ALBA: an explicit proposal for aligned AI
Paul Christiano

I’m skeptical of the Bootstrapping Lemma. First, I’m assuming it’s reasonable to think of A1 as a human upload that is limited to one day of subjective time, by the end of which it must have written down any thoughts it wants to save, and be reset. Let me know if this is wrong. If we repeatedly apply the Bootstrapping Lemma, it would imply that Bootstrap(Bootstrap(Bootstrap(…(A1)))) is aligned at an arbitrarily high capacity, but that implies Bootstrap(A1) is aligned at an arbitrarily high capacity, if given sufficient computing power, since A1 can perform the equivalent of recursive bootstraping within its computing environment. This implies that Bootstrap(A1) can safely train/supervise a superintelligence. But if I was A1, faced with some input generated by a superintelligence and with a powerful computing environment at my disposal, I wouldn’t know how to safely proceed. What if the SI has predicted my plan (or the plan created by a committee of instances of myself) for analyzing the input, found a flaw in that process and an exploit of the flaw? You sort of talk about this in the Malicious Inputs section, but say that you’re not too concerned. I’m not sure why.
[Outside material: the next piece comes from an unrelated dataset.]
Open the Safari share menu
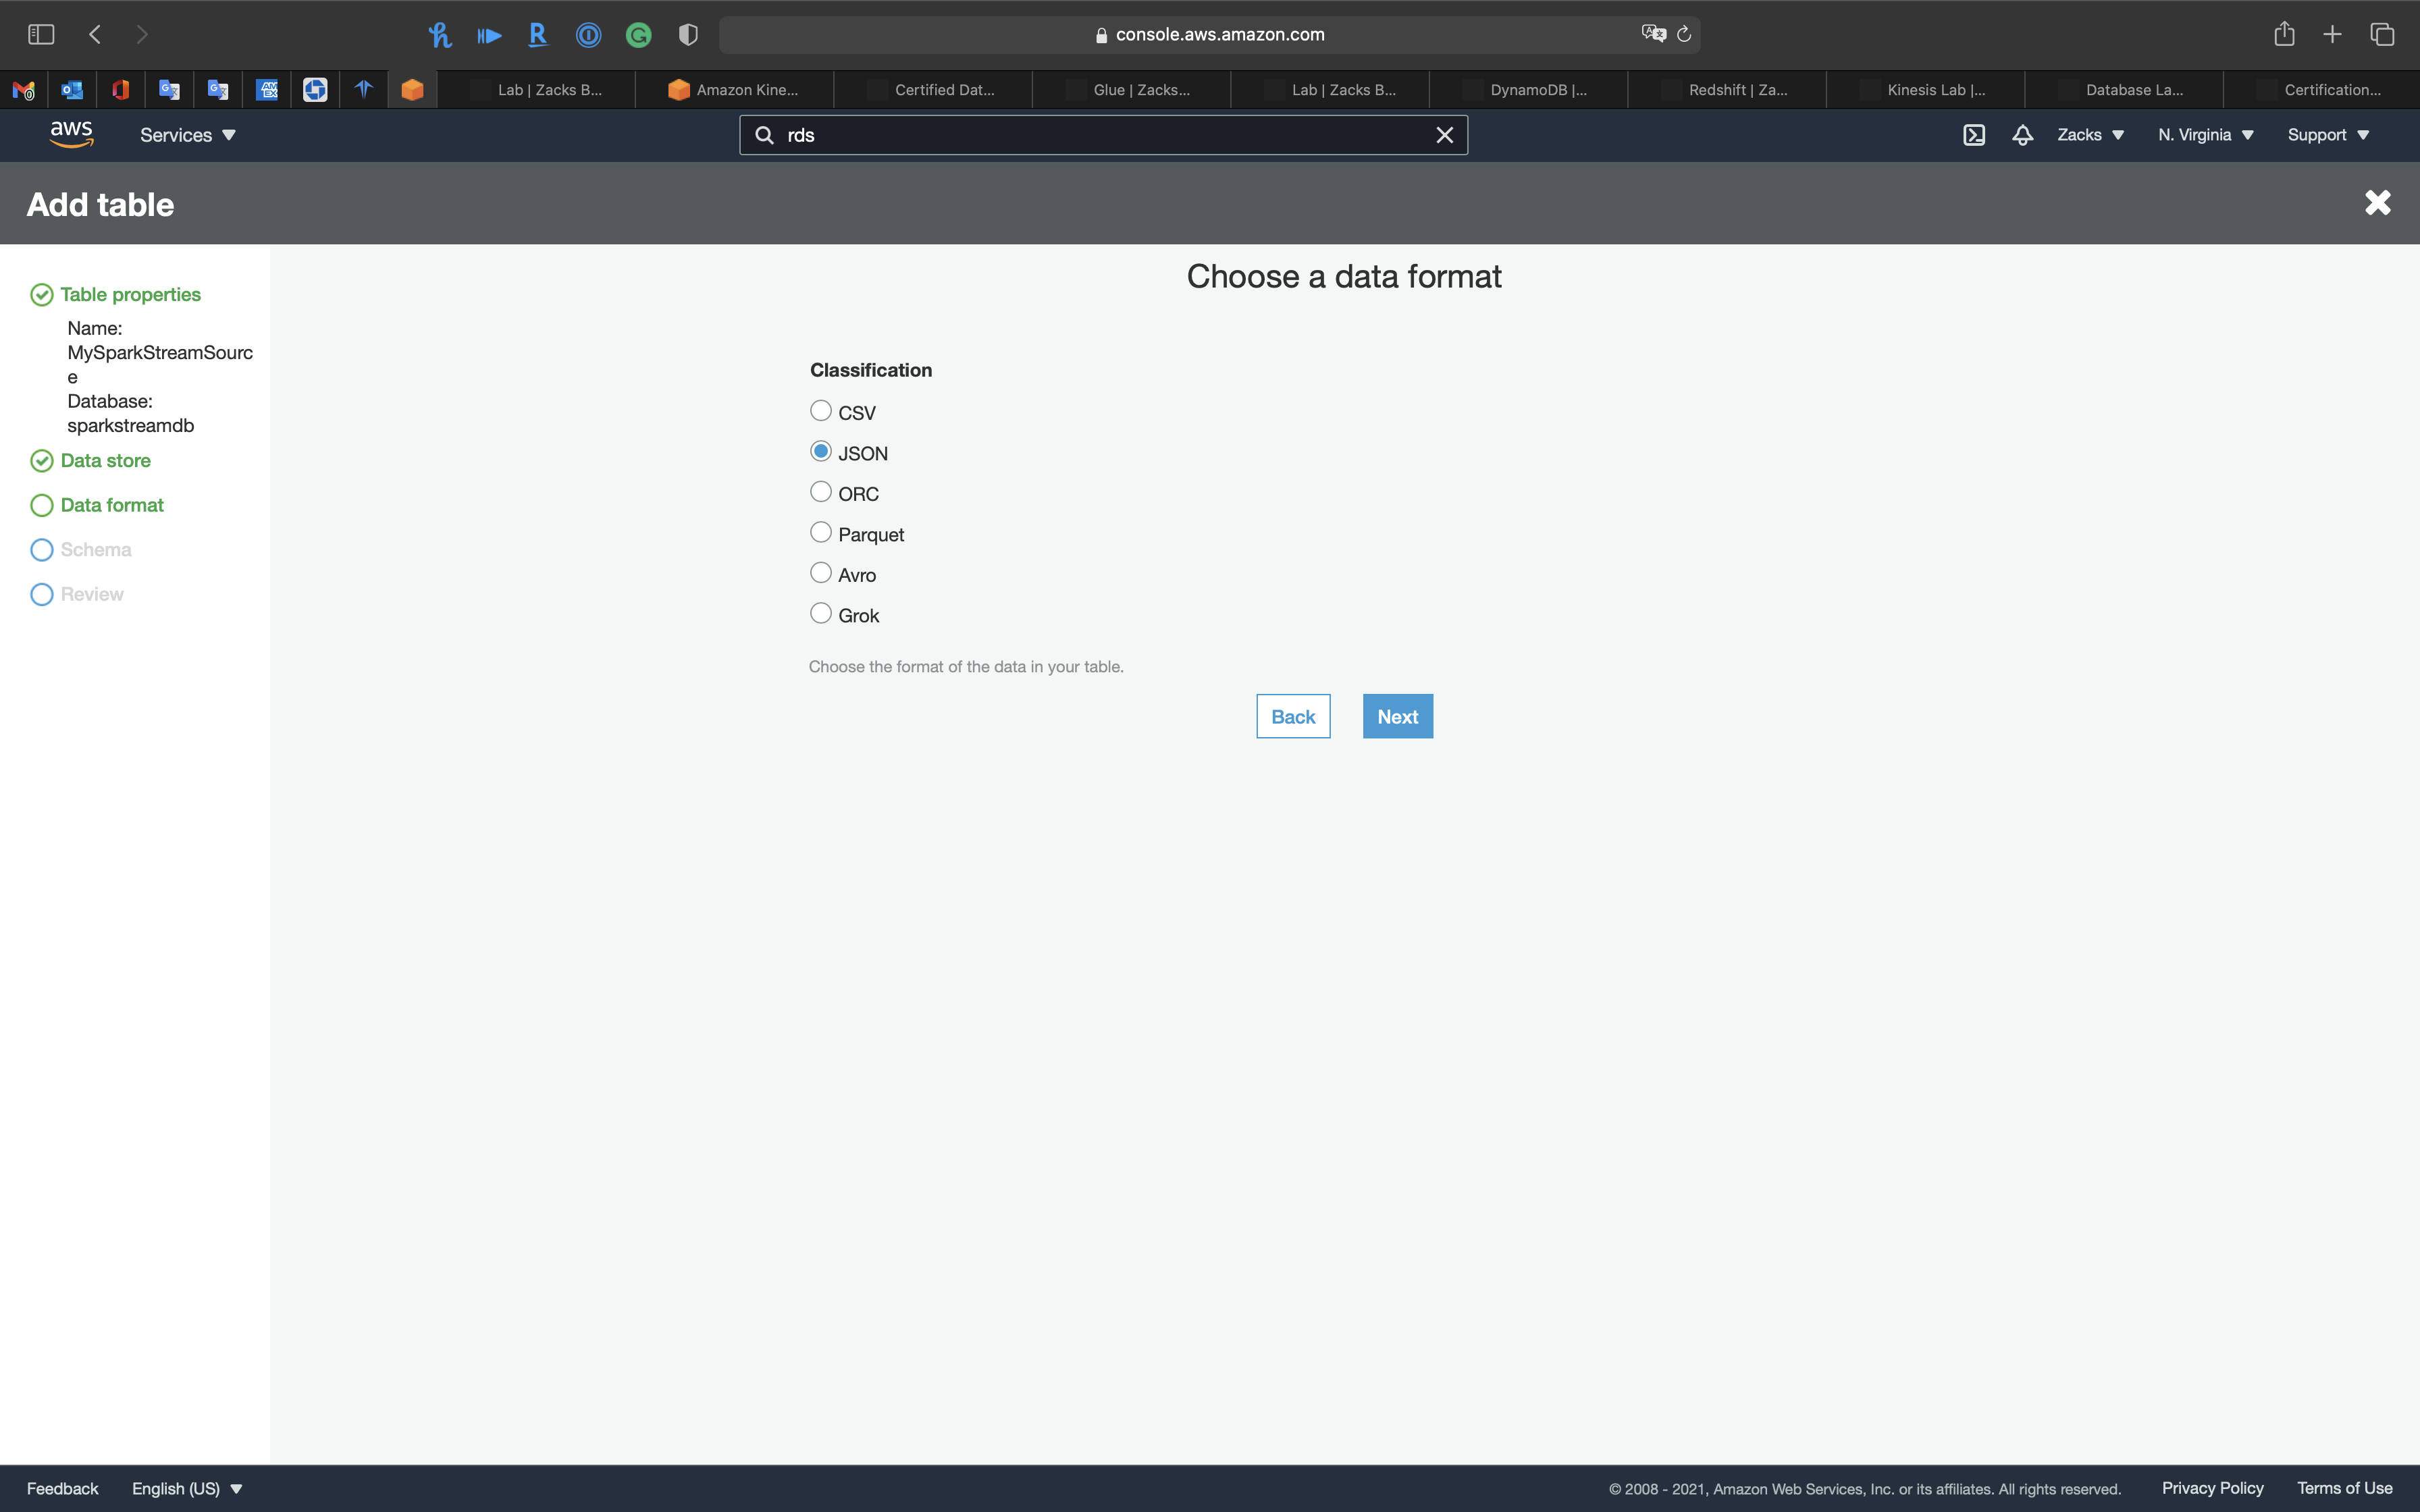Viewport: 2420px width, 1512px height. [2283, 35]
More generally, I’m not sure about the usefulness of the “aligned at capacity c” concept. Consider a powerful AGI which perfectly shares my values except that it has a flaw where if it ever sees a certain string of bits, it overwrites its utility function with whatever follows in its input, and it has a blind spot so it never notices this flaw. This AGI would be perfectly safe and aligned if it could choose its own destiny without interference from competing optimizers, since it would be unlikely to ever come across an exploit string naturally, but catastrophic if it ever had to look at inputs sent by other agents. What capacity is this AGI aligned at? If you say high capacity, that seems wrong since it can’t safely supervise other agents. If you say low capacity, then humans also have low capacity (since in analogy with the flawed AI, we can be persuaded in different directions by different philosophical arguments that we see/hear, leading to different values/outcomes than if we try to figure things out by ourselves), and I don’t see how to increase such capacity, short of making a lot of metaphilosophical progress so that we know what kinds of arguments we *should* be persuaded by, or maybe (less likely) solving all the object level philosophical problems, then building an FAI that is immune to further philosophical arguments.